Excerpted passage:
■ ■ ■ ■ ■

To commemorate his first Confession, I presented my grandson with a book of bible stories written for youngsters and beautifully illustrated. Days later I received a thank you note from Max (written with penmanship my own begins to rival) in which he expresses his appreciation for the gift. He ends his letter by stating that when we’re next together he will ask me what my favorite bible story is.
I will tell him I have two: one from each of the First and Second Testaments. With the former it would be the story in Exodus about the burning bush. Moses asks God by what name he should refer to Him when addressing his fellow Israelites, and the Lord answers: “I Am Who Am”, a response which declares and confirms the reality of existence. The second story would be that of the Annunciation found in Luke’s gospel. Mary, the young Jewish woman, willingly accepts God’s request that she become the mother of His Son. This is the moment of the Incarnation.

■ ■ ■ ■ ■

Records supplied:
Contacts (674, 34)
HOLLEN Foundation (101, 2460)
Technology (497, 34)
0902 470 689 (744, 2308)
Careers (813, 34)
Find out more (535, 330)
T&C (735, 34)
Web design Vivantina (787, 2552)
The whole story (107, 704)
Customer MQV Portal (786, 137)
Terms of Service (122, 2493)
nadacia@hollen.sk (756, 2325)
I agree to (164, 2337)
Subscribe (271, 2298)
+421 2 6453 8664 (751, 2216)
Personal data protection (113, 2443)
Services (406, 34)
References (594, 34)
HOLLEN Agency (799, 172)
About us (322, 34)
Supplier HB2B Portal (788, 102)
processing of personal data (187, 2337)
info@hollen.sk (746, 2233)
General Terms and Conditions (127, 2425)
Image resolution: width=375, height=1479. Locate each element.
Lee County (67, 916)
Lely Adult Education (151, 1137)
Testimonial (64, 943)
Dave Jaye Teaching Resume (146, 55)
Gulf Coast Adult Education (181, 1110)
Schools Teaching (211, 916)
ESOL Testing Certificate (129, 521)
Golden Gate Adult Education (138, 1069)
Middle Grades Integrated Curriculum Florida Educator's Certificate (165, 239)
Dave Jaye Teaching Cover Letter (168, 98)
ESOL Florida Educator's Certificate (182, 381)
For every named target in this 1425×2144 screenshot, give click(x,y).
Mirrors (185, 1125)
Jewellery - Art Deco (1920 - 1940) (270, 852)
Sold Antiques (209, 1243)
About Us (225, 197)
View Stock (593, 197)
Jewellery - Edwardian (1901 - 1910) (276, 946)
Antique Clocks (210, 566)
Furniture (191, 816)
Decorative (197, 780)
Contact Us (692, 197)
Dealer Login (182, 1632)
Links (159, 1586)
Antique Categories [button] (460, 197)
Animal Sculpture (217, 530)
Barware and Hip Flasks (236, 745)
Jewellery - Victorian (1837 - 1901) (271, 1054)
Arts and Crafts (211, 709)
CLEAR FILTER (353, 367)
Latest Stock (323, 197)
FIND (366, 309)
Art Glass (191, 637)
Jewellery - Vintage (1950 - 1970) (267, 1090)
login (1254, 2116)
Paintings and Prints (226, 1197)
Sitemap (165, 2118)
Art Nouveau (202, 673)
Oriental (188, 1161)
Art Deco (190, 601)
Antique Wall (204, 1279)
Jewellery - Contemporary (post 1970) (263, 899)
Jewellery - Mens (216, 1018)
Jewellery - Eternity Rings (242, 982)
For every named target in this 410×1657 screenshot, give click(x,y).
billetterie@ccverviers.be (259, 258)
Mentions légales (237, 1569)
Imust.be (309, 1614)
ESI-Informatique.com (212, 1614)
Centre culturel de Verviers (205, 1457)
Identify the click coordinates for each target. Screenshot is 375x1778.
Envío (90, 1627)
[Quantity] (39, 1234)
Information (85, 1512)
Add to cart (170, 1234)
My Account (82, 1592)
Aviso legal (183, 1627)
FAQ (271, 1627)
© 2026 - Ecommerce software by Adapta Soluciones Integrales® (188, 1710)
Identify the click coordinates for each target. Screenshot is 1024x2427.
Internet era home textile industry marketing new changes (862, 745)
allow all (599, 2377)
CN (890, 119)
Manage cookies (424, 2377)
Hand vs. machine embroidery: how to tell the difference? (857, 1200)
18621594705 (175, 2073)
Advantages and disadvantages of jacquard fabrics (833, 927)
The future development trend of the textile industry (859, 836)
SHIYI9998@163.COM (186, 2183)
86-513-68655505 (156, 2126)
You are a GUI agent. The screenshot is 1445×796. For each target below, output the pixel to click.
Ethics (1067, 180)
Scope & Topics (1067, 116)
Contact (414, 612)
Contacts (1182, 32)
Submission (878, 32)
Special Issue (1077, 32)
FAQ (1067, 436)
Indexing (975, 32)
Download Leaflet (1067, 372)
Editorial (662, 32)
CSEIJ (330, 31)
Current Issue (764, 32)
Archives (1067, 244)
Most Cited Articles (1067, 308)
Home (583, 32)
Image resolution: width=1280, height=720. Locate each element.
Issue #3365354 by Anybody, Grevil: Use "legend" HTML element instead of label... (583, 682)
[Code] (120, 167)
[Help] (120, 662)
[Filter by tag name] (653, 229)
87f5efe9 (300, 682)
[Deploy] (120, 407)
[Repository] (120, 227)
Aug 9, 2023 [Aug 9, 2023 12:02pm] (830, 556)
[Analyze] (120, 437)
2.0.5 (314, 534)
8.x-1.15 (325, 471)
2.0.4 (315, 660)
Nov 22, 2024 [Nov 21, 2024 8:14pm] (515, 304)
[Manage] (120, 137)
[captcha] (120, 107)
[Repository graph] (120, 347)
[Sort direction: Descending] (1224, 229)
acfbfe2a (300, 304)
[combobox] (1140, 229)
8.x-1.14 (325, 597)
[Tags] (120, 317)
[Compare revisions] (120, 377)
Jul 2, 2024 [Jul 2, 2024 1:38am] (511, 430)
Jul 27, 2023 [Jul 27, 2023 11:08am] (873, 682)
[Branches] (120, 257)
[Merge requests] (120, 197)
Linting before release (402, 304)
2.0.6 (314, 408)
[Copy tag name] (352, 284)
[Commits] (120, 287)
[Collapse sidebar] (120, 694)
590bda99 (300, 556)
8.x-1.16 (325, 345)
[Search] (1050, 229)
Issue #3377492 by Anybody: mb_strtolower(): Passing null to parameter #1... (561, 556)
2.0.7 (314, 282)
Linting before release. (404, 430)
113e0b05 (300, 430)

■ ■ ■ ■ ■

Exercise: Can you copy out the passage about favorite bible stories, from "To commemorate his" to "bible story is.", word for word?

Your response:
To commemorate his first Confession, I presented my grandson with a book of bible stories written for youngsters and beautifully illustrated. Days later I received a thank you note from Max (written with penmanship my own begins to rival) in which he expresses his appreciation for the gift. He ends his letter by stating that when we’re next together he will ask me what my favorite bible story is.